The lights may not have appeared as planned, but the trip was the beginning of a much bigger journey for Spencer-Wendel, 46. Soon the veteran Palm Beach Post journalist was plotting a lifetime’s worth of travels to be taken before ALS took her. (The incurable neurodegenerative disease, also known as Lou Gehrig’s disease, is typically fatal within five years of diagnosis.) Among the adventures she chronicles in her new memoir Until I Say Good-Bye: My Year of Living with Joy: a trip to Hungary with her husband of 21 years, John, 48, to revisit the cities where they spent the first years of their marriage; beach-combing on Captiva Island with her son Aubrey, 11; swimming with the dolphins with younger son Wesley, 9; and a pilgrimage to Cyprus to visit the homeland of her late birth father, whom she never knew. “It is not so much what the trips meant to me,” says Spencer-Wendel, who communicates largely by typing with her right thumb on her iPhone, “but rather the people I traveled with. I was planting a garden of memories to bloom in their futures.”

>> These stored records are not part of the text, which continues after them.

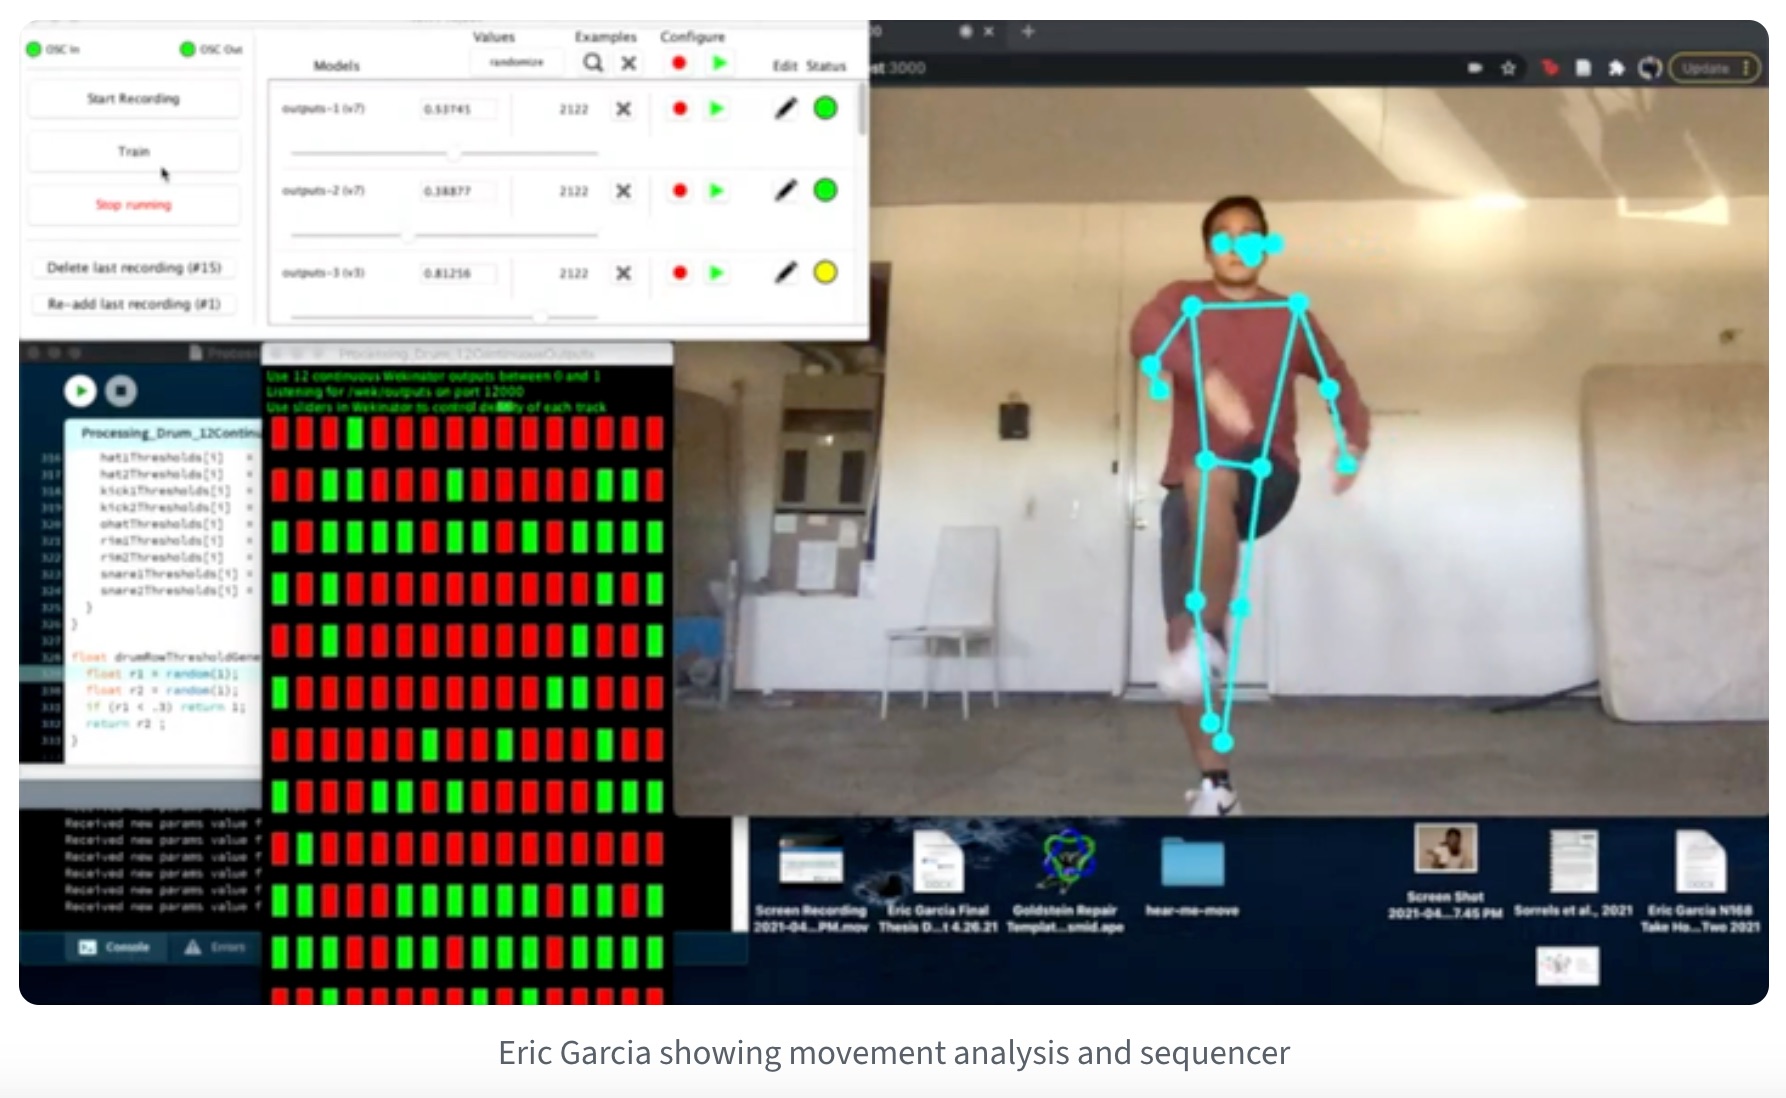The width and height of the screenshot is (1786, 1098).
Task: Toggle the green status circle for outputs-2
Action: (x=825, y=190)
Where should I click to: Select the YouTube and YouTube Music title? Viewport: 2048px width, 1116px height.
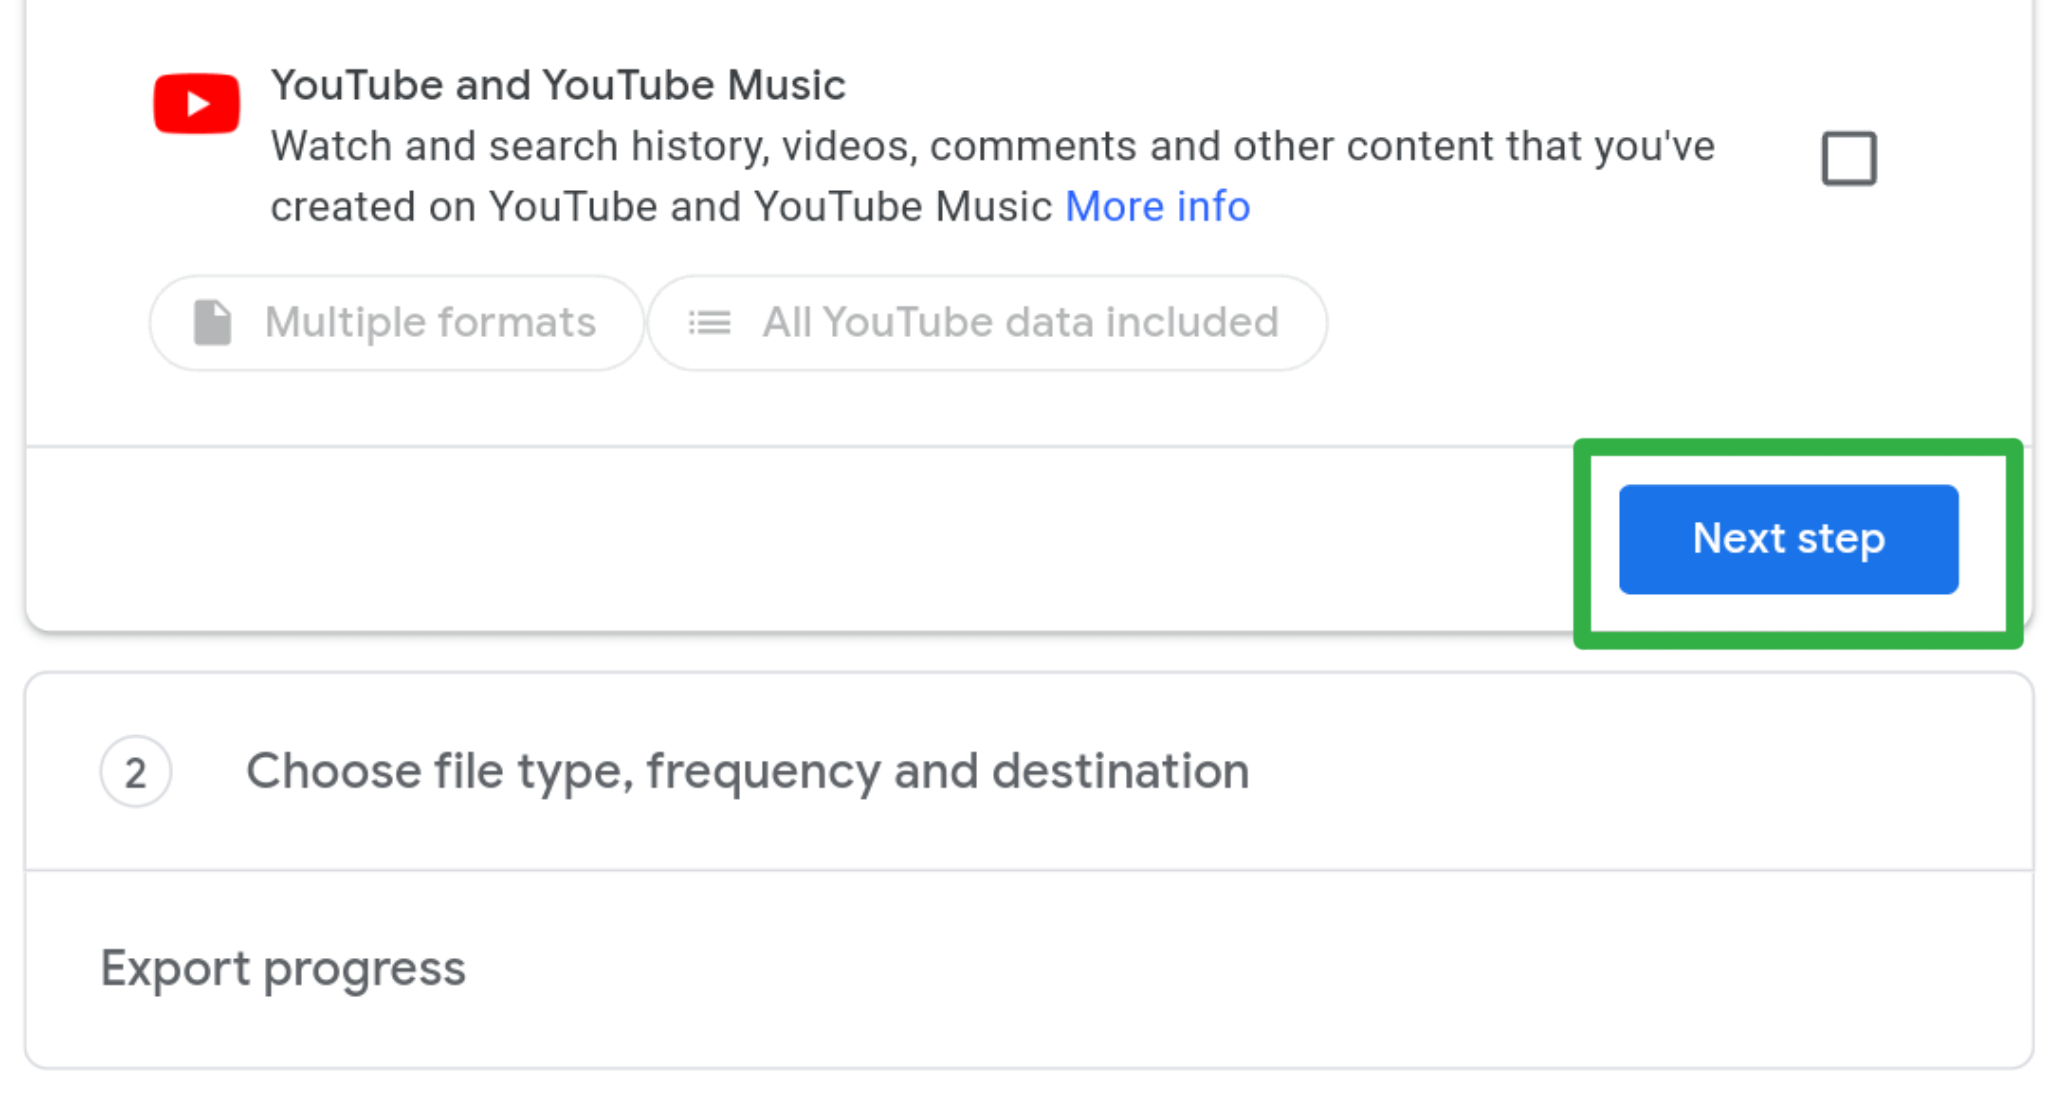558,85
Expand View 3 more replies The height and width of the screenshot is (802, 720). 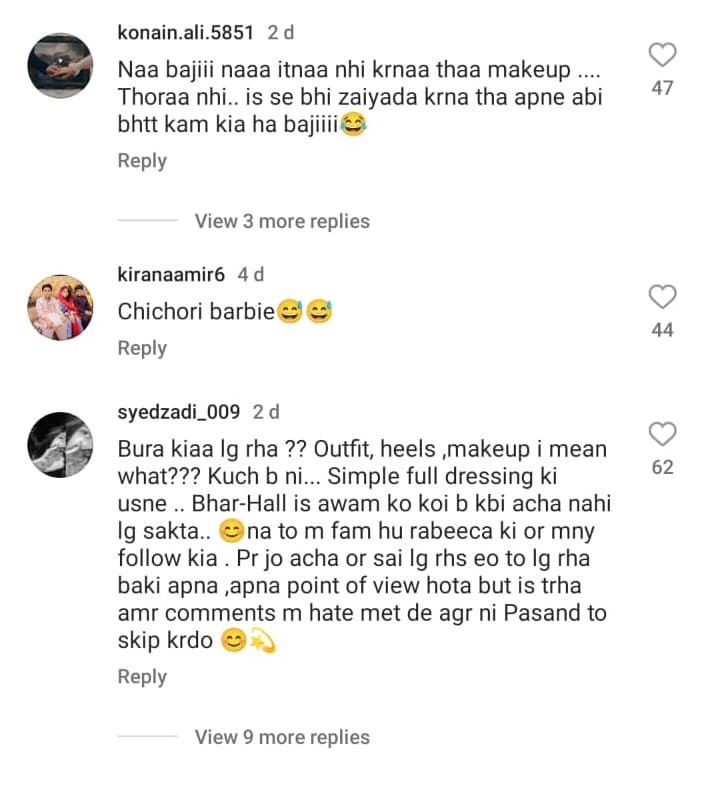(x=282, y=221)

Nowhere was that hope more heartbreakingly clear than on a trip to New York City last July. There Spencer-Wendel’s only daughter, 15-year-old Marina, tried on wedding dresses at famed bridal boutique Kleinfeld, with the aim that years from now, when she shops for the real thing, she’ll remember the moment they shared together. Like many of the trips, “there was a lot of meaning that wasn’t planned,” says Spencer-Wendel’s sister Stephanie, 48, who joined them. “We watched Toddlers & Tiaras in our hotel and were rolling. We saw Wicked; what captured the trip was the line, ‘I’ve been changed for the better because I’ve known you.’ We all cried.”

The mixture of laughter and tears has been a cornerstone of Spencer-Wendel’s outlook since her diagnosis, which came after she began to notice symptoms such as muscle twitches and weakness in her hands. Now a frail 87 lbs., she is by turns overwhelmed with sadness (she cries and requests to stop the interview when asked about her hopes for her children) and wickedly funny. Of accepting her illness, she says, “What else are you gonna do? You’re screwed! So you might as well be happy.” It’s an irreverent attitude she tries to share with others. “I take my cues from Susan,” says John. “She’s hanging in there so I am too.” But he admits that looking back on the trip he and Susan shared to Budapest “is sad. It’s sad thinking that I can still go back there and she probably won’t.”

Even as her muscles progressively deteriorate, Spencer-Wendel continues to seek new experiences—she and John recently took a flower-arranging class—while savoring the memories she has made during the past two years. “I have never been afraid before, and I’m not afraid now,” she says. “The trips have left me with an abiding sense I have done what I wanted to do.”